(Data excerpts)
__________
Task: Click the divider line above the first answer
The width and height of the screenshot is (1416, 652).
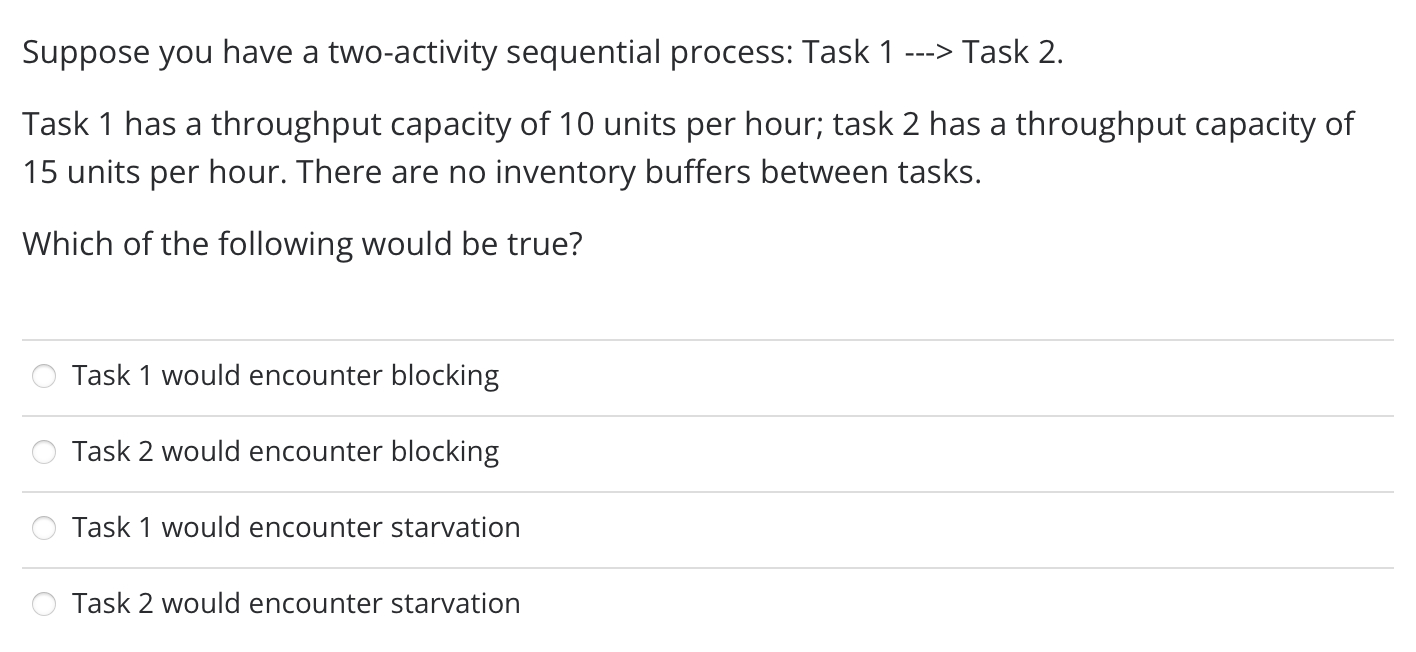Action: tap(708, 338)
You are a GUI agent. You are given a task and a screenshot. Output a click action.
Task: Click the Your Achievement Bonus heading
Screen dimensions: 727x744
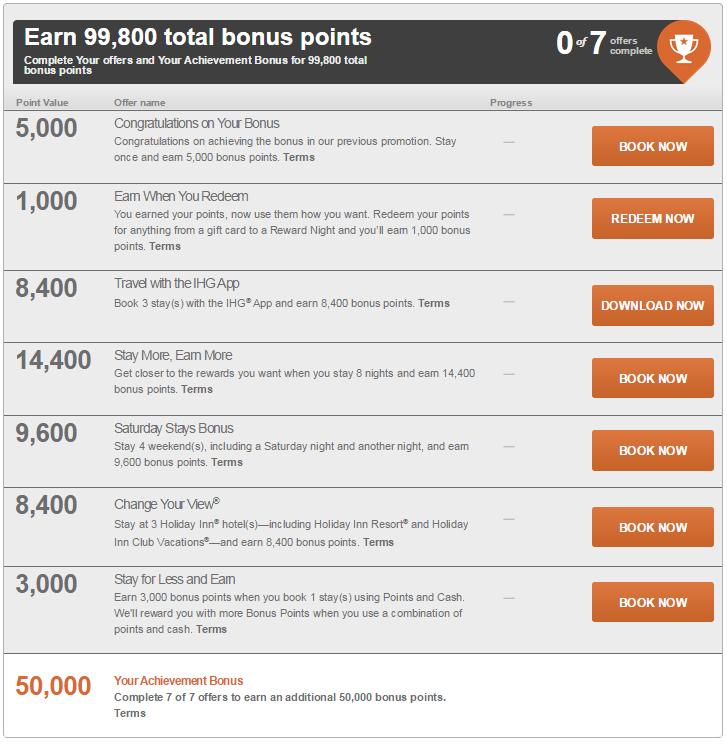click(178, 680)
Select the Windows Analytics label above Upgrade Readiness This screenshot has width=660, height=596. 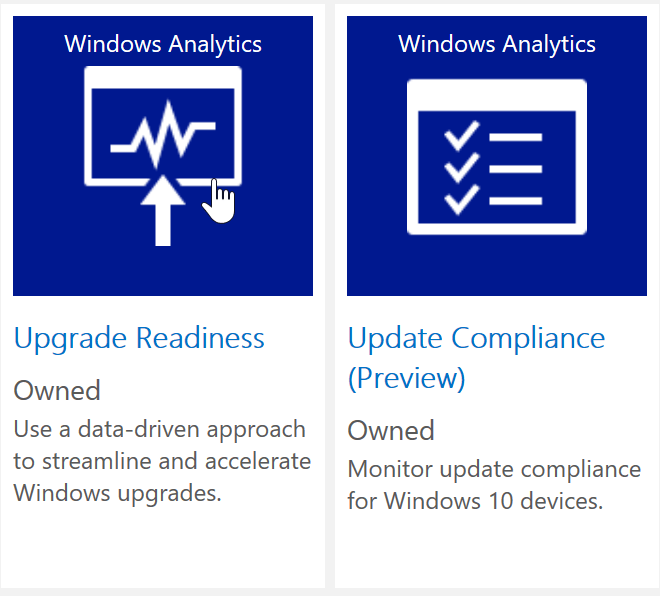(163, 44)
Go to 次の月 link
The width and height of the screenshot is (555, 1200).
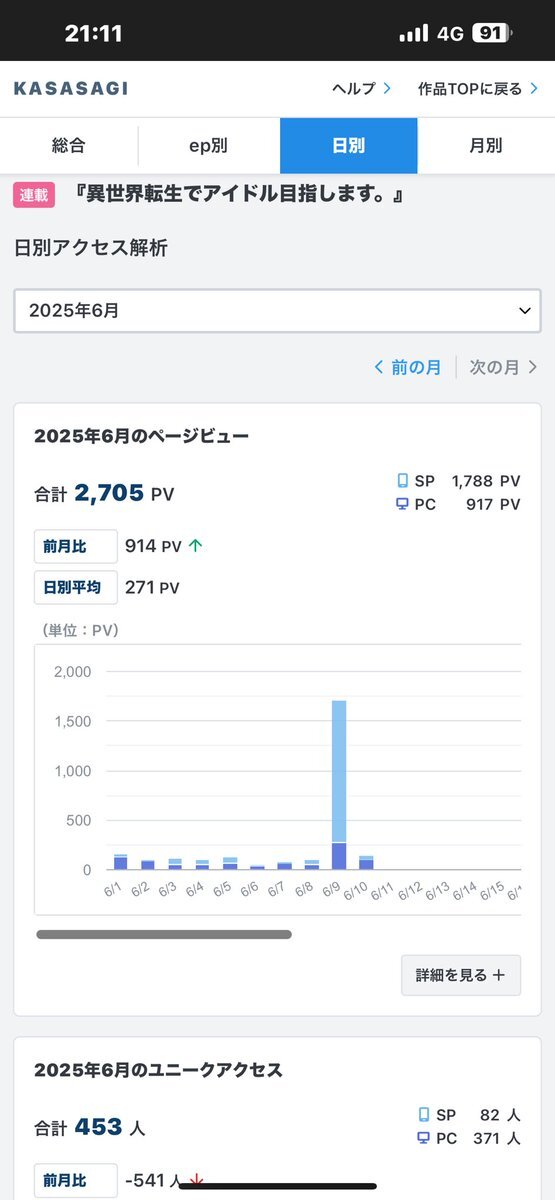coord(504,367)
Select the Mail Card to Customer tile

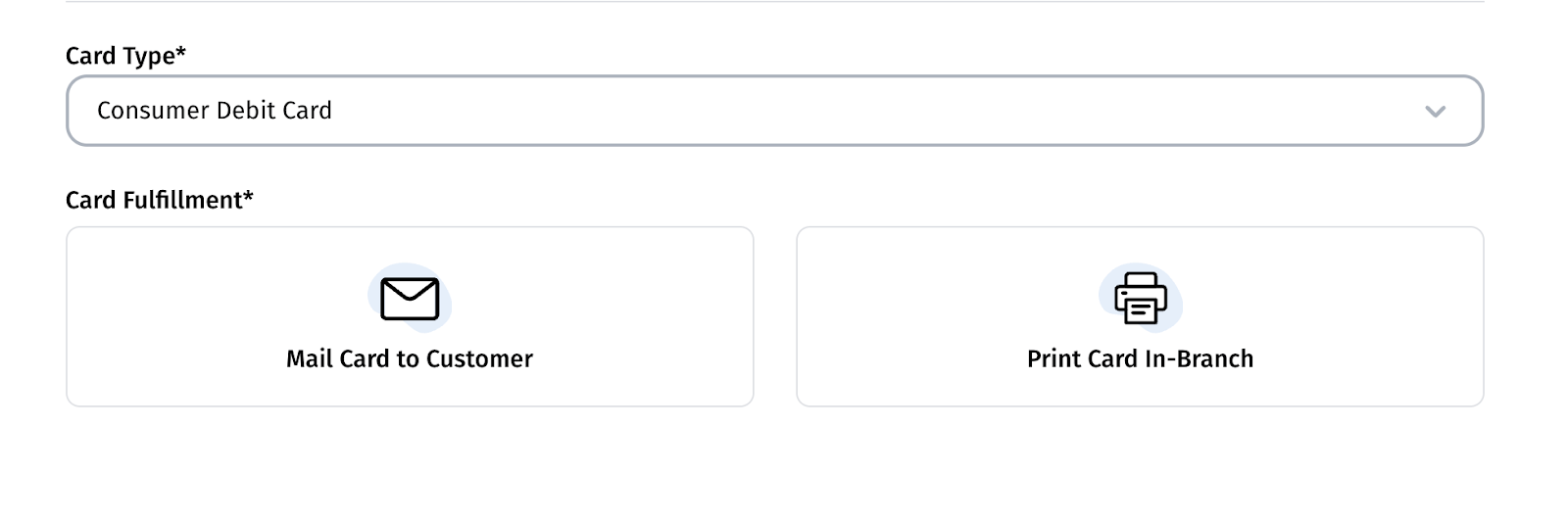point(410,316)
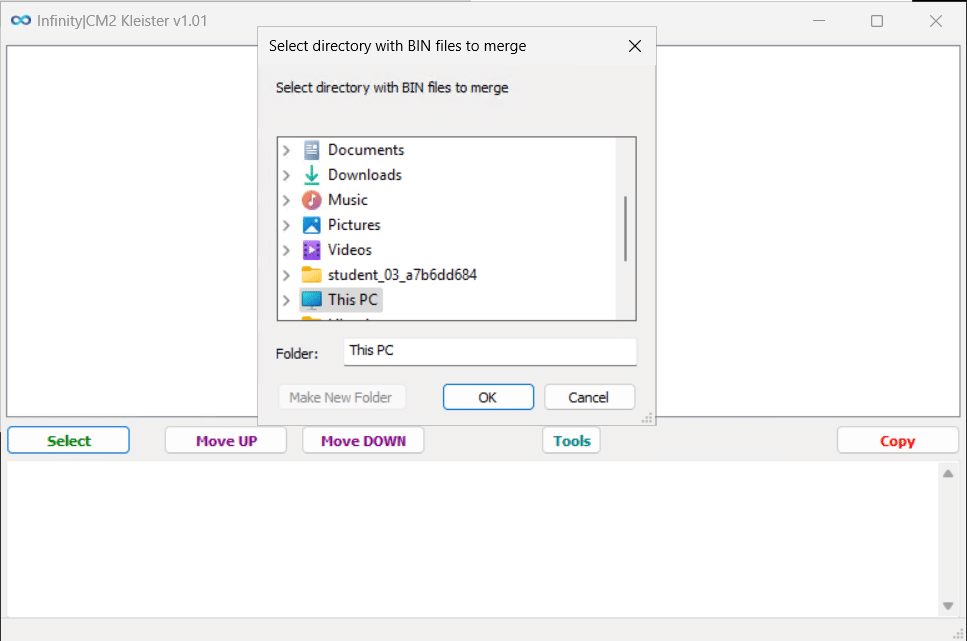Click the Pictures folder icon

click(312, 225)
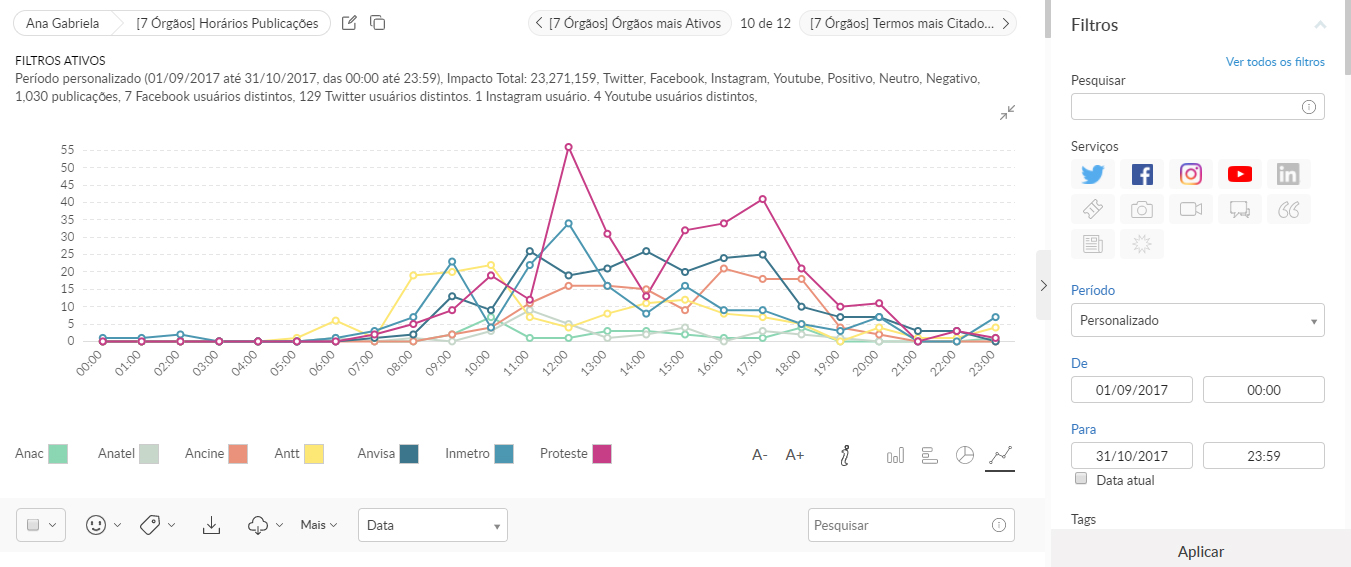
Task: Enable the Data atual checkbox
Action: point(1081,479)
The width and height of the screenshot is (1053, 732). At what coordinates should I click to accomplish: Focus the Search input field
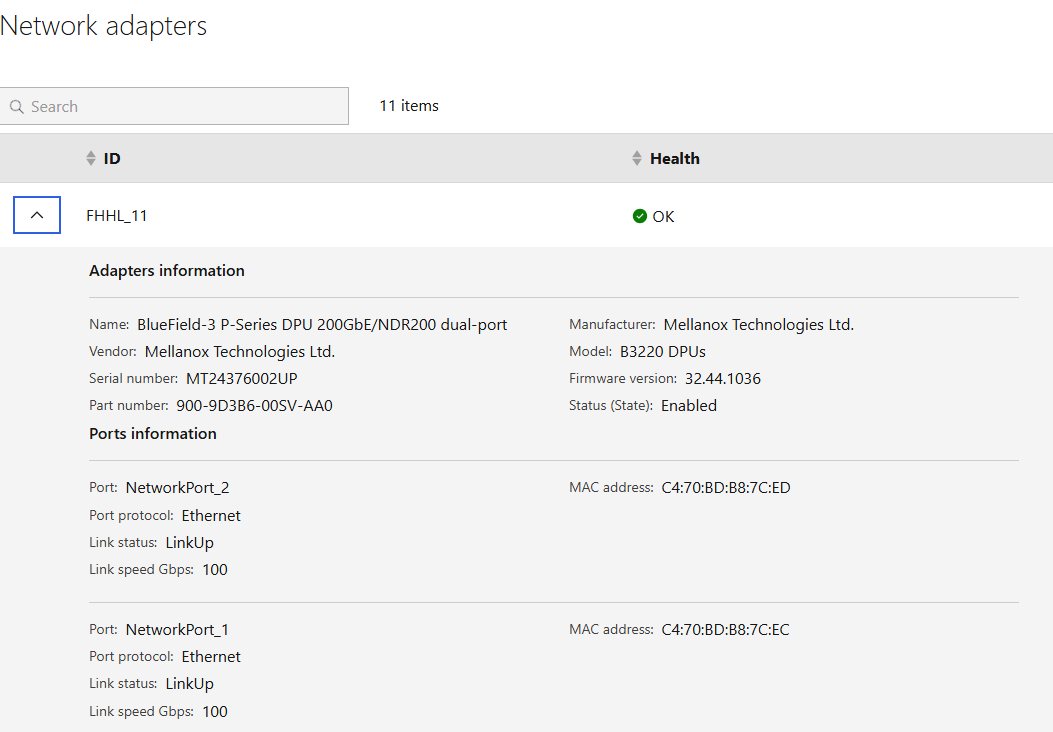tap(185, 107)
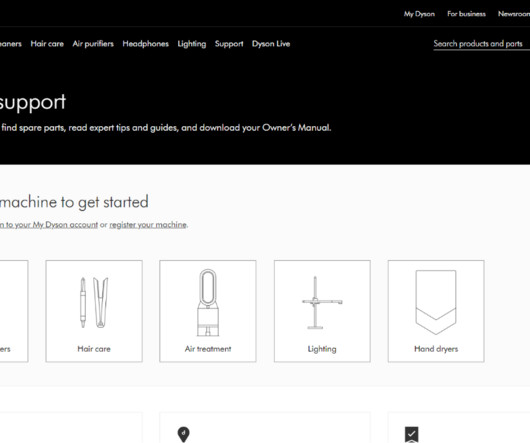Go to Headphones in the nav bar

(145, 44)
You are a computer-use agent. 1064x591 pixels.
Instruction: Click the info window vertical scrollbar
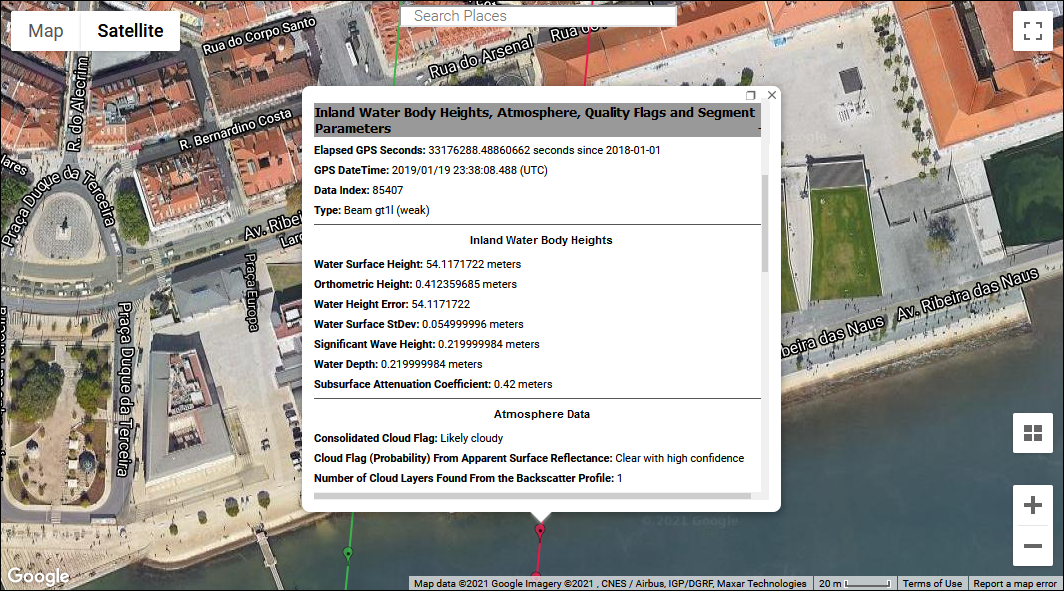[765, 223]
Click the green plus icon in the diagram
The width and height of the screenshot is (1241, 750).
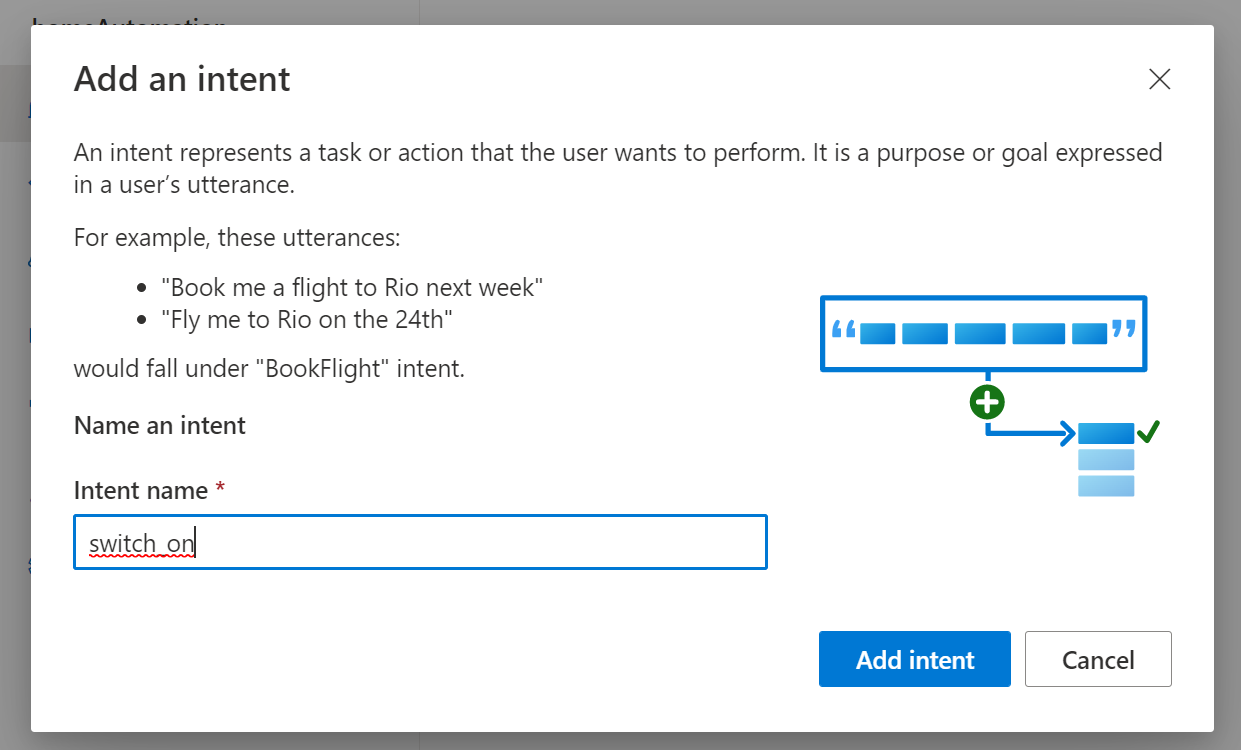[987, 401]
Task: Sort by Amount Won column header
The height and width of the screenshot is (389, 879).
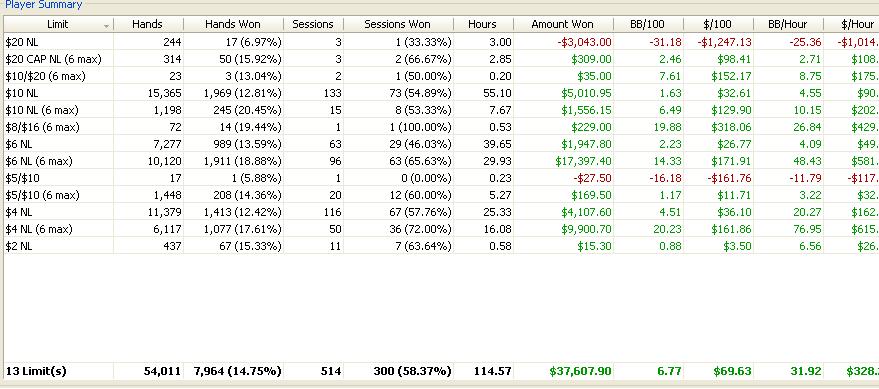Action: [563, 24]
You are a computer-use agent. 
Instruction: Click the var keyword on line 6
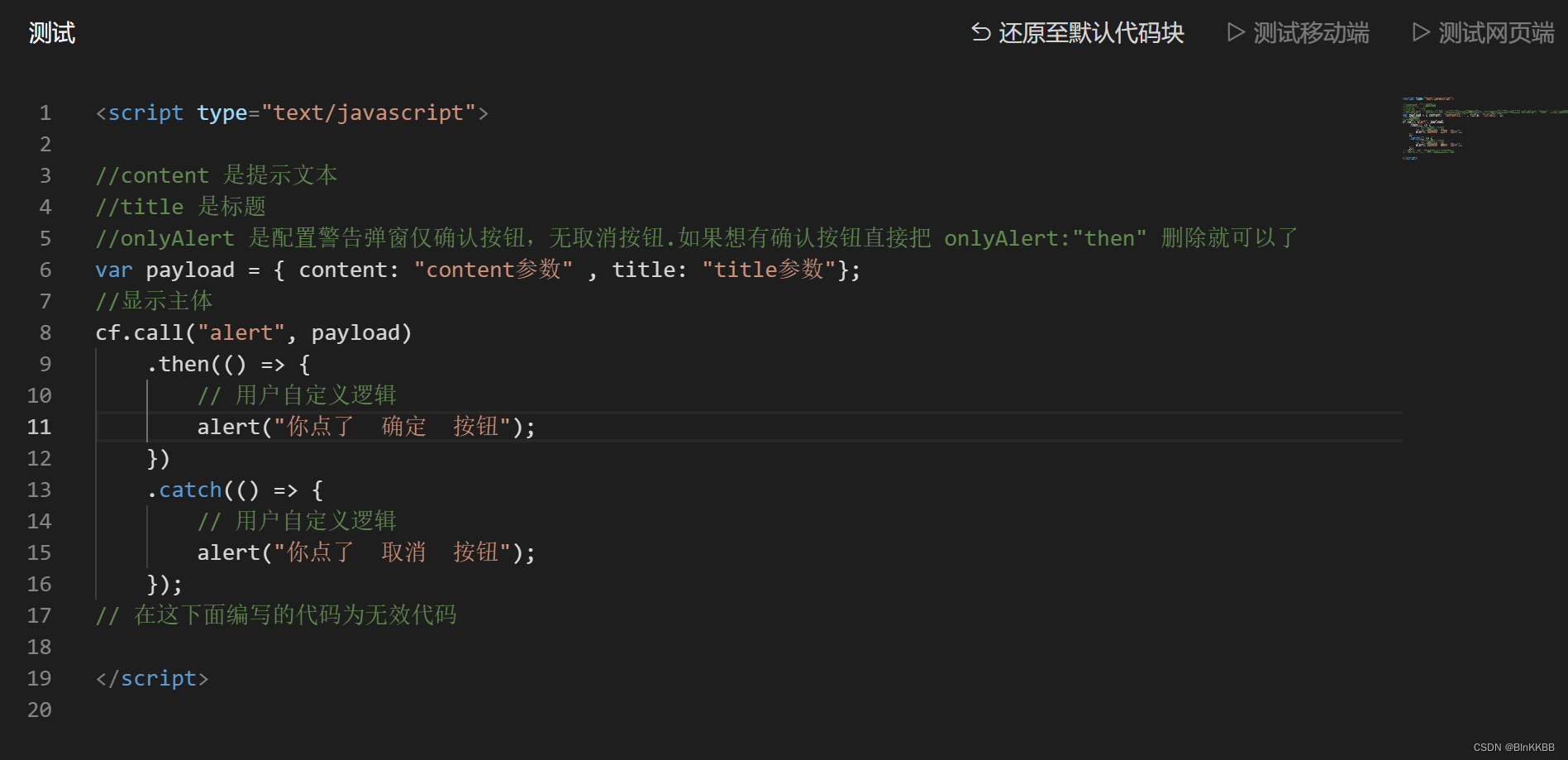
__________
Show all lines above containing "computer".

**SOLUTION TO THIS TASK:**
You are a computer-use agent. 1064x591 pixels.
You are a computer-use agent. 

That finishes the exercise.